Gubernatorial Roulette

Medvedev’s recent gubernatorial nominations demonstrate both the Kremlin’s support for existing governors who have supported regime policies in the past as well as a new model for nominations that fills gubernatorial posts with members of the local political elite.

published by
The Moscow Times
 on January 14, 2010

Source: The Moscow Times

Gubernatorial RouletteThe long New Year’s holiday is a perfect time for the authorities to announce controversial and unpopular decisions. The Kremlin usually uses this trick to avoid unwanted criticism and debate. While most of the country was celebrating and few were following political developments, President Dmitry Medvedev announced his gubernatorial “nominations” (read: appointments) for six regions — something that he probably should have done in September or October.

Medvedev reappointed the incumbent governors in the Kurgan region and Marii-El republic and named new governors to the Volgograd region and the Komi republic.

But by far the most controversial appointments were in the Altai republic and the Primorye region. In 2005, Primorye Governor Sergei Darkin became the first governor to be appointed after then-President Vladimir Putin annulled direct elections following the 2004 Beslan attack. In 2005, Darkin appeared to be one of the more “authoritarian” regional heads because of his past criminal activity. Now, after the authorities conducted a search of Darkin’s residence in May and many of his associates have been arrested, the situation has not improved. Yet the Kremlin has once again placed its trust in Darkin.

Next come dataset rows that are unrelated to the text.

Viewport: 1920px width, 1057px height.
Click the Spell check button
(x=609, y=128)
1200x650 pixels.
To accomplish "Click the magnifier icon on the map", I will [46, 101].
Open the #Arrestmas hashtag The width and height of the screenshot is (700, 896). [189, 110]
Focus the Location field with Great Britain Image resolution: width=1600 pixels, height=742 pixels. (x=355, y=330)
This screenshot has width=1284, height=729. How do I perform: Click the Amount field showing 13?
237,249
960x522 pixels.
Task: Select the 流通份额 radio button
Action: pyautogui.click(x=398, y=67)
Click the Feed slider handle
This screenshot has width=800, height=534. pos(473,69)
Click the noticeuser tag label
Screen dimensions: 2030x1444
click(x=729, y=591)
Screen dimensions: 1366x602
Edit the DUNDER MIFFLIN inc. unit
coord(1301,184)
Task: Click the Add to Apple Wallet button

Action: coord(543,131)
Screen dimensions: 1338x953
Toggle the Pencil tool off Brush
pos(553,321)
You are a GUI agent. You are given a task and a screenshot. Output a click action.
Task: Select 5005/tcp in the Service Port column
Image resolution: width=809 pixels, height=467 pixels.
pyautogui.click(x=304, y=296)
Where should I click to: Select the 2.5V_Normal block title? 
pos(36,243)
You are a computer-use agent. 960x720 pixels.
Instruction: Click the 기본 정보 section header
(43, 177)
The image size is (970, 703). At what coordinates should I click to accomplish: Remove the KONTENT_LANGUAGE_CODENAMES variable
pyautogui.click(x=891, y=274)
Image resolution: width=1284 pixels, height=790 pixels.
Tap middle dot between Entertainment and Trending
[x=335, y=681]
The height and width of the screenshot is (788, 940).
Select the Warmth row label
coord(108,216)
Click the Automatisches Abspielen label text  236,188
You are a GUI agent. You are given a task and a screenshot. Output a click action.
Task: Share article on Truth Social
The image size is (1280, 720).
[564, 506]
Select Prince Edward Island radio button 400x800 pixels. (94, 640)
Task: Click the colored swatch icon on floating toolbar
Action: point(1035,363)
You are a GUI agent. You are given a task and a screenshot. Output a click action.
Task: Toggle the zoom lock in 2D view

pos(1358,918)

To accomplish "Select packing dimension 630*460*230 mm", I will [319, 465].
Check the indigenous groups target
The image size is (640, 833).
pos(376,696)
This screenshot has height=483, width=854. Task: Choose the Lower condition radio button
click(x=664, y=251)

Similarly, Medvedev has reappointed Altai’s governor, former federal inspector Alexander Berdnikov — despite his involvement in a high-profile scandal over the illegal hunting of endangered sheep in the republic and a related helicopter crash in early January 2009 in which Alexander Kosopkin, the Kremlin’s envoy to the State Duma, was killed.

These examples may prove that the current system is designed to sideline strong governors while keeping afloat those who are more dependent on the Kremlin — in part because they could face serious criminal charges if they don’t toe the Kremlin line.

At the same time, the heads of the Komi and Volgograd regions are shining examples of Medvedev’s generation. They are from the “Golden 100” presidential cadre reserve, both were previously deputy governors and therefore members of the local establishment, and both came to politics from business relatively recently. This could very well be a new Kremlin model for filling gubernatorial posts with members of the local political elite.

But looking for a pattern to this process is like trying to figure out how to win Russian roulette. There are far too many unpredictable forces and factors at work, and it is never clear in advance which ones will play the decisive role.

What’s more, the Kremlin has repeatedly manipulated the number of terms that governors are allowed to serve. This was exploited in 2004, when Putin coerced governors into rejecting the existing system of direct elections. At the time, most governors were nearing the end of their legal term limits and were therefore willing to embrace the idea of being appointed from Moscow to remain in office.

Several weeks ago, Medvedev announced that he would like to see governors serving no more than three terms — certainly a long time in office. But to be on the safe side, he left open the option of governors serving a fourth term — “in exceptional cases.”